GSA Connects 2021 in Portland, Oregon

Paper No. 208-1
Presentation Time: 8:05 AM

GEOPHYSICAL RECONNAISSANCE SURVEYS FOR SITING OF CRITICAL ZONE INVESTIGATIONS IN RED LAKE PLAYA, JORNADA DEL MUERTO, NEW MEXICO


DOSER, Diane, Earth, Environmental and Resource Sciences, The University of Texas at El Paso, 500 W University Ave, El Paso, TX 79902, BAKER, Mark R., Private Consultant, 6040 Strahan Rd., El Paso, TX 79932 and BAKER, Luke A., El Paso Community College, El Paso, TX 79932

Funding to study dryland critical zones (in both natural and agricultural settings) has motivated the use of geophysical surveys as aids for locating two natural sites within the Jornada Experimental Range northeast of Las Cruces, New Mexico. The first site, focused on monitoring unsaturated zone fluxes in a caliche-dominated piedmont environment, required reconnaissance studies to avoid fault zones and rapid facies transitions, thus providing the best approximations for 1-D hydrologic models. We used LiDAR, DEM and regional potential fields data to design the initial magnetic field and EM conductivity surveys. We then collected magnetic field, magnetic susceptibility and EM conductivity measurements to aid in site selection and to design ongoing local seismic and gravity surveys.

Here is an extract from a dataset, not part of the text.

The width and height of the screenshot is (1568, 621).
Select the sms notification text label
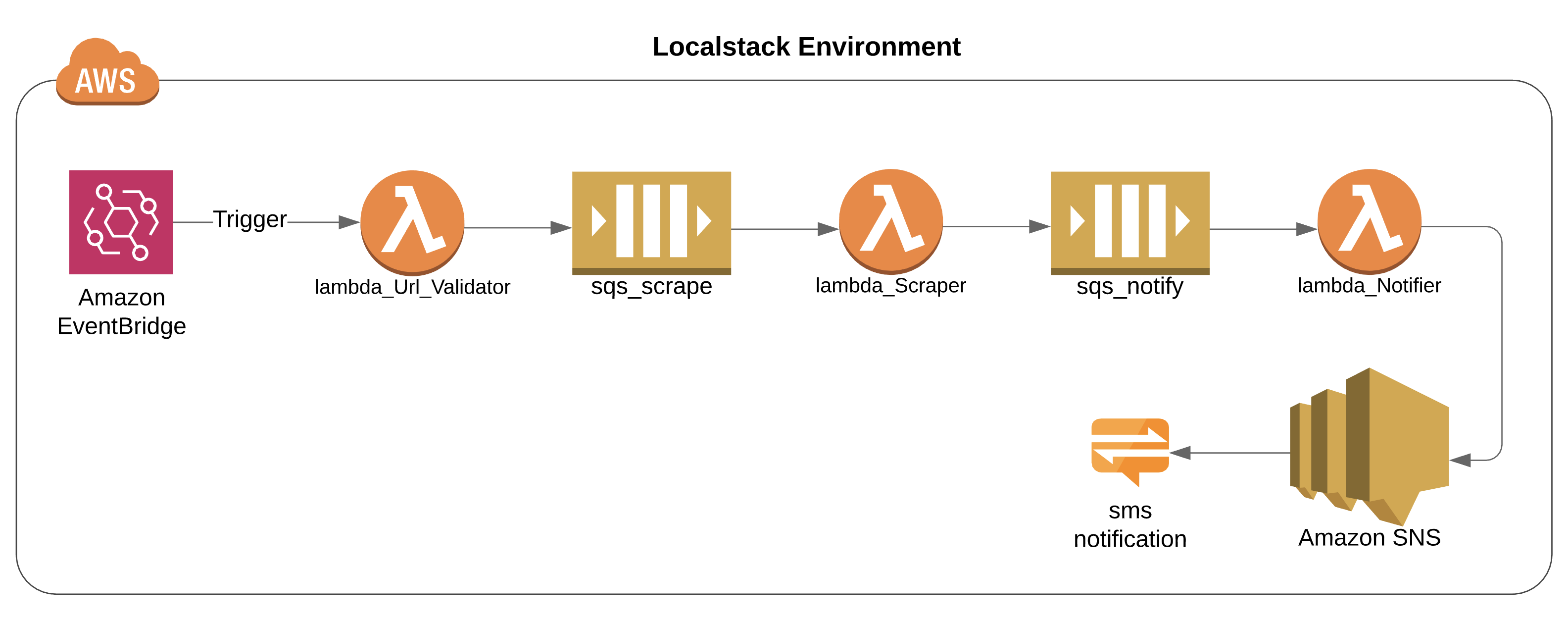1130,525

The second site, the Red Lake playa, was selected to investigate the most likely location of regional groundwater recharge with significant episodic water accumulation. Within the playa, Rio Grande rift related subsidence stacks surficial playa deposits on top of fluvial deposits of the ancestral Rio Grande on top of Oligocene-Miocene volcaniclastics of the Doña Ana, Organ and Emory Calderas. Lacustrine clay with deep shrinkage cracks precludes use of many geophysical techniques (e.g. seismic, radar, DC resistivity). Magnetic field, magnetic susceptibility, DEM and EM conductivity identified potential Rio Grande channel locations relative to basin faulting. We underestimated depositional and structural complexity at the playa site, requiring resurveying with a 5 m magnetic gradiometer spacing, to provide a usefully unaliased dataset.